Wie sehr das säkularisierte Weihnachtsfest für Verwirrung sorgte, zeigt auch der
Besuch des Wiener Oberrabbiners Moritz Güdemann (1835-1918) am Weihnachtsabend
1895 bei Theodor Herzl. Herzl feierte ebenso Weihnachten als Volksfest. Güdemann,
der Weihnachten als das Geburtstagsfest von Jesus betrachtete, war erstaunt über
den großen Weihnachtsbaum.
Eben zündete ich meinen Kindern den Weihnachtsbaum an, als Güdemann kam. Er
schien durch den christlichen Brauch verstimmt. Na, drücken lasse ich mich
nicht! Na, meinetwegen solls der Channukabaum heißen oder die Sonnenwende des
Winter? (Theodor Herzl, Briefe und Tagebücher, Band 2, Berlin 1983, S.288)
Im deutsch-jüdischen Bürgertum jener Zeit finden wir auch Erscheinungen und
Vermischungen, von denen man glauben könnte, dass sie erst Produkte des
amerikanischen Judentums unserer Tage seien:
Als ich in den Kriegsjahren einmal Chanukka zu meinem Onkel kam und die Töchter
fragte, woher sie denn all die schönen Geschenke bekommen hätten, sagten sie:
das hat uns der liebe Chanukkamann gebracht. (Gershom Scholem, Von Berlin
,
S.32)
In den USA wurden solche Ideen übernommen aus Weihnukka wurde Christmukka.
Die eher oberflächliche Beziehung zu den theologischen Inhalten ist für die
meisten der heute lebenden Juden vergleichbar mit der globalen Einstellung der
Christen zum Weihnachtsfest. Auch aufgrund demographischer Entwicklungen wird
eine religionsübergreifende Form des Feierns gesucht. Von den über fünf
Millionen Juden in den USA, der größten jüdischen Gemeinschaft in der Welt, sind
fast die Hälfte mit nichtjüdischen Partnern verheiratet, ein Phänomen, das
außerhalb Israels in allen jüdischen Gemeinschaften zu beobachten ist. (Cilly
Kugelmann, O chanukka, o Chanukka! Eine historische Verortung des
Chanukka-Dilemmas, in: Weihnukka, Geschichten von Weihnachten und Chanukka,
Berlin 2005, S.14)

[ANFORDERUNGEN]
1. Fasse den Absatz im Textabschnitt, der mit „Die eher oberflächliche Beziehung“ beginnt, als kurze Stichpunktliste zusammen und behalte dabei seine wichtigsten Fakten bei.
2. Gib im Textabschnitt alles von „Im deutsch-jüdischen Bürgertum“ bis hinunter zu „Weihnukka wurde Christmukka.“ erneut wieder und tausche dabei „Onkel“ gegen „Großvater“ aus.
3. Nenne alle vierstelligen Jahreszahlen, die im Textabschnitt vorkommen.

[ANGEZEIGTE INFORMATIONEN]

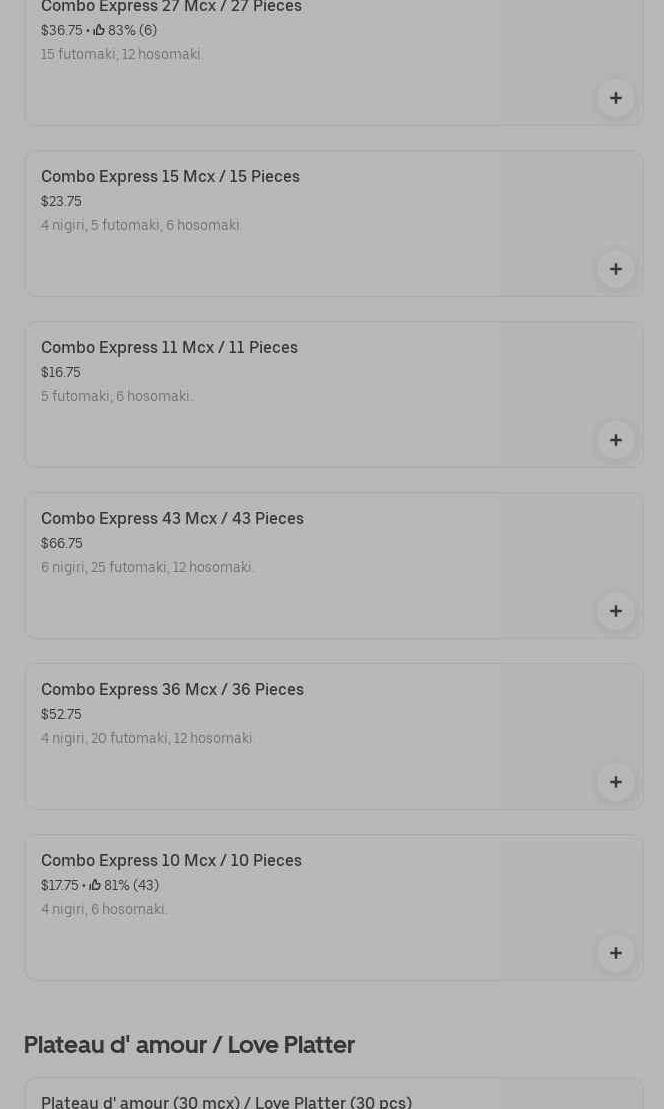Screen dimensions: 664x1109
Task: View Combo Express 36 Mcx item card
Action: click(x=172, y=690)
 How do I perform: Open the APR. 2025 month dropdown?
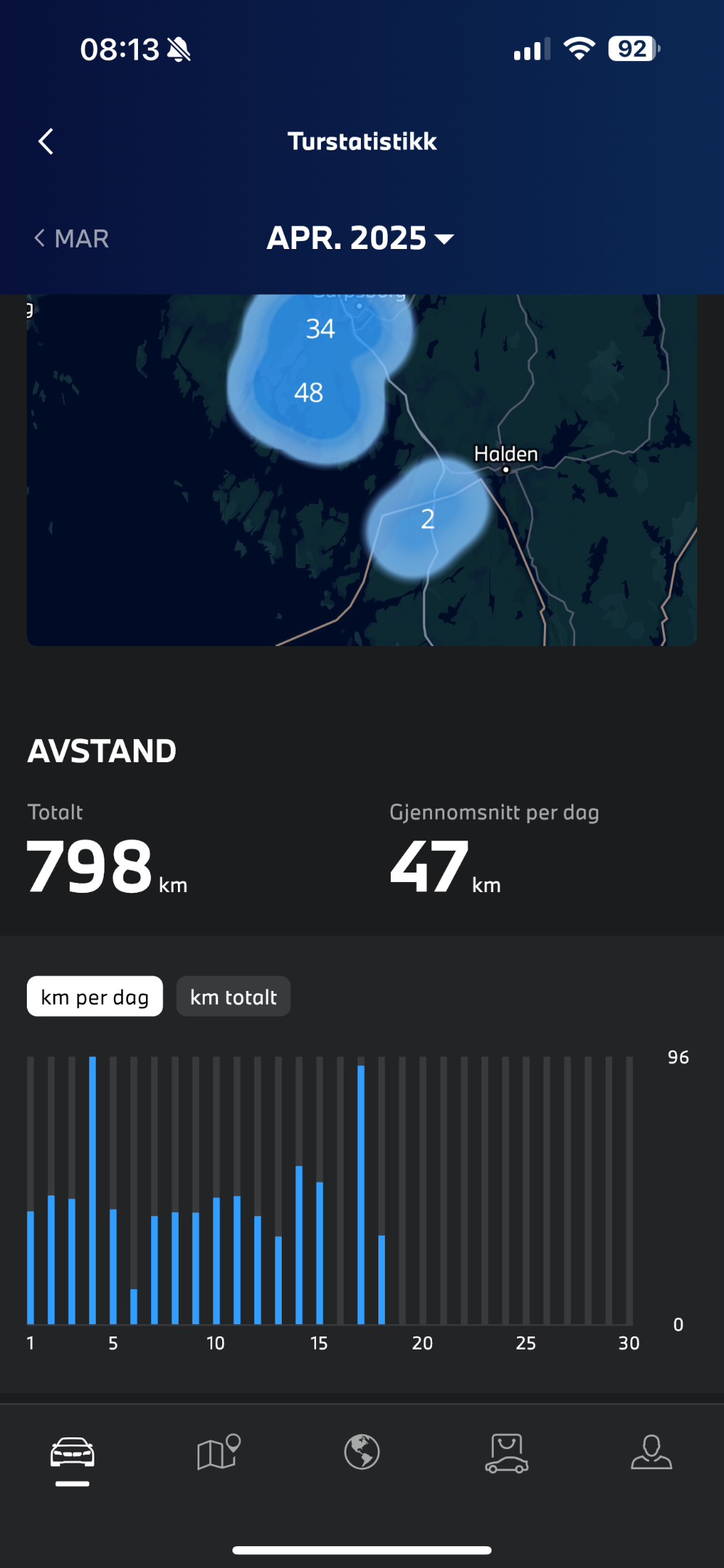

[LÖSUNGEN]
1.
- Die meisten heute lebenden Juden haben eine eher oberflächliche Beziehung zu den theologischen Inhalten. Das ist vergleichbar mit der globalen Einstellung der Christen zum Weihnachtsfest.
- Auch aufgrund demographischer Entwicklungen wird eine religionsübergreifende Form des Feierns gesucht.
- In den USA leben über fünf Millionen Juden. Das ist die größte jüdische Gemeinschaft der Welt.
- Fast die Hälfte von ihnen ist mit nichtjüdischen Partnern verheiratet.
- Dieses Phänomen ist außerhalb Israels in allen jüdischen Gemeinschaften zu beobachten.

2.
Im deutsch-jüdischen Bürgertum jener Zeit finden wir auch Erscheinungen und
Vermischungen, von denen man glauben könnte, dass sie erst Produkte des
amerikanischen Judentums unserer Tage seien:
Als ich in den Kriegsjahren einmal Chanukka zu meinem Großvater kam und die Töchter
fragte, woher sie denn all die schönen Geschenke bekommen hätten, sagten sie:
das hat uns der liebe Chanukkamann gebracht. (Gershom Scholem, Von Berlin
,
S.32)
In den USA wurden solche Ideen übernommen aus Weihnukka wurde Christmukka.

3. 1835, 1918, 1895, 1983, 2005